→ Saved entries:
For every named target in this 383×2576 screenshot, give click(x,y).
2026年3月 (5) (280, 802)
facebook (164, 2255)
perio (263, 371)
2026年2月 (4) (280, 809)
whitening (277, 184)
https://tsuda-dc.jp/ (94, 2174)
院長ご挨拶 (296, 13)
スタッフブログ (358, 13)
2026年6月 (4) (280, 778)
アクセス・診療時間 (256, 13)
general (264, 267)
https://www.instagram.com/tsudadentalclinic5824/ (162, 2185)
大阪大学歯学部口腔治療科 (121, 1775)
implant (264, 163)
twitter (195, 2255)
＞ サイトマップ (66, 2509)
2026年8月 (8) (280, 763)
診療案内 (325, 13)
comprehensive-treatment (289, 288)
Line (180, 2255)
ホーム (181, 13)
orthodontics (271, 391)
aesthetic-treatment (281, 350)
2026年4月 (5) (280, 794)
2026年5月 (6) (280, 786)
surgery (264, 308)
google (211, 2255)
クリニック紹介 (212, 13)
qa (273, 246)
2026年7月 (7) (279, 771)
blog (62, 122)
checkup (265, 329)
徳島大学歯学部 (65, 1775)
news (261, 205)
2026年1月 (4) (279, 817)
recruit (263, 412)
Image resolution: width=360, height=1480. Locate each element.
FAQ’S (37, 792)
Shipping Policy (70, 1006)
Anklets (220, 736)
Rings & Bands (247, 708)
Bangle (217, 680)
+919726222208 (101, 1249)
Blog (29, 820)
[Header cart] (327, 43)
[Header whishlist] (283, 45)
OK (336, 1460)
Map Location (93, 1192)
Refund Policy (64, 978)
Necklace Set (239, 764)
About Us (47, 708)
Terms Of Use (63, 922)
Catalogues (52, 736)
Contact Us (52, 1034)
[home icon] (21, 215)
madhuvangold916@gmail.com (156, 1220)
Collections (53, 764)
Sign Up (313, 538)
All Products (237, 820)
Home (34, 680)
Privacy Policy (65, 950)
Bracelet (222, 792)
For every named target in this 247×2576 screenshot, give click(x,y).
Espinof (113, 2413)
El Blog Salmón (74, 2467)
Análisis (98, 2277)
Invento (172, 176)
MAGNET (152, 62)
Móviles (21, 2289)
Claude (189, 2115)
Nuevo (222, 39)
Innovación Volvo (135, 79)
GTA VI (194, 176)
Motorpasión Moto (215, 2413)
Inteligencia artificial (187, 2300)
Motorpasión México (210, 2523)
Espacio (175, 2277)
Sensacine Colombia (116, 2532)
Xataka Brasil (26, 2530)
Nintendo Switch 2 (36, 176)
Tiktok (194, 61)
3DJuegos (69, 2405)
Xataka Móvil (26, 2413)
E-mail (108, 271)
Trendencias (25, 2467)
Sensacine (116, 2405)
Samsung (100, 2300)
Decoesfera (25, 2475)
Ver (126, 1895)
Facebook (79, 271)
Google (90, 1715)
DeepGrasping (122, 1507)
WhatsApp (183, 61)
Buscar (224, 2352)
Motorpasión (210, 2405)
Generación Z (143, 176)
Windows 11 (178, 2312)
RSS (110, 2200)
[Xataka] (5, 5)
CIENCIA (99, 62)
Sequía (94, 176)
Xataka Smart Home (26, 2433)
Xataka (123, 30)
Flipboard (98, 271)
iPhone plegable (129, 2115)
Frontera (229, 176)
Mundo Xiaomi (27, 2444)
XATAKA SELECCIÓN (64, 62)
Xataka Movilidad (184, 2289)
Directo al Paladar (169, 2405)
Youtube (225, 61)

→ WORK INSTRUCTIONS: Please transcribe every entry above exactly as it appears.

→ EXERCISE SOLUTION:
For every named target in this 383×2576 screenshot, give click(x,y).
2026年3月 (5) (280, 802)
facebook (164, 2255)
perio (263, 371)
2026年2月 (4) (280, 809)
whitening (277, 184)
https://tsuda-dc.jp/ (94, 2174)
院長ご挨拶 (296, 13)
スタッフブログ (358, 13)
2026年6月 (4) (280, 778)
アクセス・診療時間 (256, 13)
general (264, 267)
https://www.instagram.com/tsudadentalclinic5824/ (162, 2185)
大阪大学歯学部口腔治療科 (121, 1775)
implant (264, 163)
twitter (195, 2255)
＞ サイトマップ (66, 2509)
2026年8月 (8) (280, 763)
診療案内 (325, 13)
comprehensive-treatment (289, 288)
Line (180, 2255)
ホーム (181, 13)
orthodontics (271, 391)
aesthetic-treatment (281, 350)
2026年4月 (5) (280, 794)
2026年5月 (6) (280, 786)
surgery (264, 308)
google (211, 2255)
クリニック紹介 (212, 13)
qa (273, 246)
2026年7月 (7) (279, 771)
blog (62, 122)
checkup (265, 329)
徳島大学歯学部 (65, 1775)
news (261, 205)
2026年1月 (4) (279, 817)
recruit (263, 412)
Image resolution: width=360, height=1480. Locate each element.
FAQ’S (37, 792)
Shipping Policy (70, 1006)
Anklets (220, 736)
Rings & Bands (247, 708)
Bangle (217, 680)
+919726222208 (101, 1249)
Blog (29, 820)
[Header cart] (327, 43)
[Header whishlist] (283, 45)
OK (336, 1460)
Map Location (93, 1192)
Refund Policy (64, 978)
Necklace Set (239, 764)
About Us (47, 708)
Terms Of Use (63, 922)
Catalogues (52, 736)
Contact Us (52, 1034)
[home icon] (21, 215)
madhuvangold916@gmail.com (156, 1220)
Collections (53, 764)
Sign Up (313, 538)
All Products (237, 820)
Home (34, 680)
Privacy Policy (65, 950)
Bracelet (222, 792)
For every named target in this 247×2576 screenshot, give click(x,y).
Espinof (113, 2413)
El Blog Salmón (74, 2467)
Análisis (98, 2277)
Invento (172, 176)
MAGNET (152, 62)
Móviles (21, 2289)
Claude (189, 2115)
Nuevo (222, 39)
Innovación Volvo (135, 79)
GTA VI (194, 176)
Motorpasión Moto (215, 2413)
Inteligencia artificial (187, 2300)
Motorpasión México (210, 2523)
Espacio (175, 2277)
Sensacine Colombia (116, 2532)
Xataka Brasil (26, 2530)
Nintendo Switch 2 (36, 176)
Tiktok (194, 61)
3DJuegos (69, 2405)
Xataka Móvil (26, 2413)
E-mail (108, 271)
Trendencias (25, 2467)
Sensacine (116, 2405)
Samsung (100, 2300)
Decoesfera (25, 2475)
Ver (126, 1895)
Facebook (79, 271)
Google (90, 1715)
DeepGrasping (122, 1507)
WhatsApp (183, 61)
Buscar (224, 2352)
Motorpasión (210, 2405)
Generación Z (143, 176)
Windows 11 (178, 2312)
RSS (110, 2200)
[Xataka] (5, 5)
CIENCIA (99, 62)
Sequía (94, 176)
Xataka Smart Home (26, 2433)
Xataka (123, 30)
Flipboard (98, 271)
iPhone plegable (129, 2115)
Frontera (229, 176)
Mundo Xiaomi (27, 2444)
XATAKA SELECCIÓN (64, 62)
Xataka Movilidad (184, 2289)
Directo al Paladar (169, 2405)
Youtube (225, 61)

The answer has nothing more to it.